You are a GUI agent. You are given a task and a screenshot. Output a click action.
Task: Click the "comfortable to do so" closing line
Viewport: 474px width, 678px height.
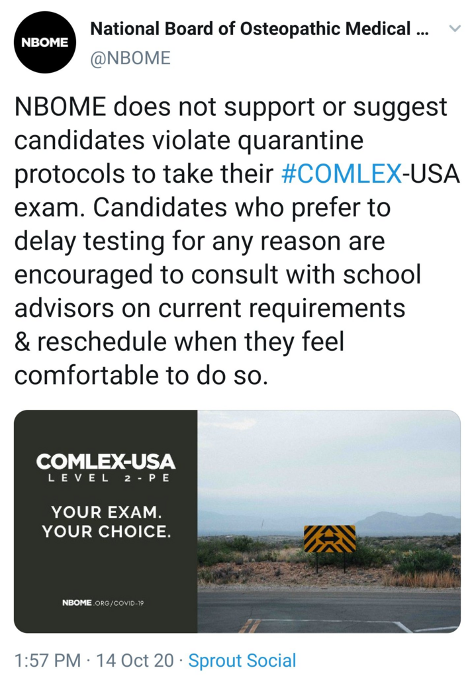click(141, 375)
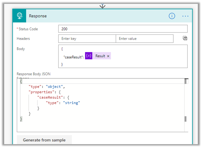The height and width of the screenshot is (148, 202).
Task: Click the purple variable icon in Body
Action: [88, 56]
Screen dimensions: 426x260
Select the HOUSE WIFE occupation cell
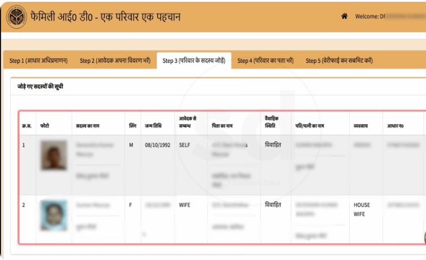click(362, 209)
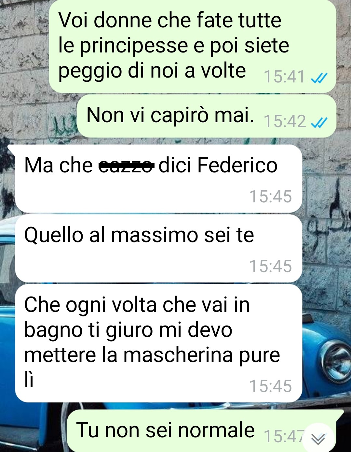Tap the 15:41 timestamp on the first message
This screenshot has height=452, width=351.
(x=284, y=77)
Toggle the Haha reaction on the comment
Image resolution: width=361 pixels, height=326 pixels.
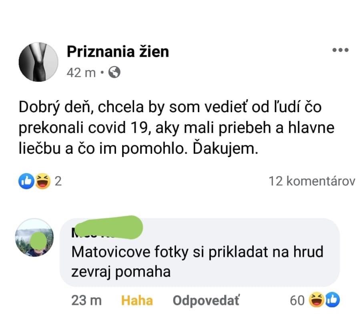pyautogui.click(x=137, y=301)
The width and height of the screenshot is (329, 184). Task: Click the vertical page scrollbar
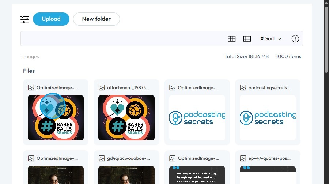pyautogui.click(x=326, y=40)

--

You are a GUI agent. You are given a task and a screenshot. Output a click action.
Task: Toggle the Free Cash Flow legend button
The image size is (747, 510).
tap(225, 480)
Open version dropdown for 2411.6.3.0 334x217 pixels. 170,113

* DIRECTIONS
If a line of the records above holds the word "Toggle", show it.

* COMPLETED TASK
Toggle the Haha reaction on the comment
Task: Toggle the Free Cash Flow legend button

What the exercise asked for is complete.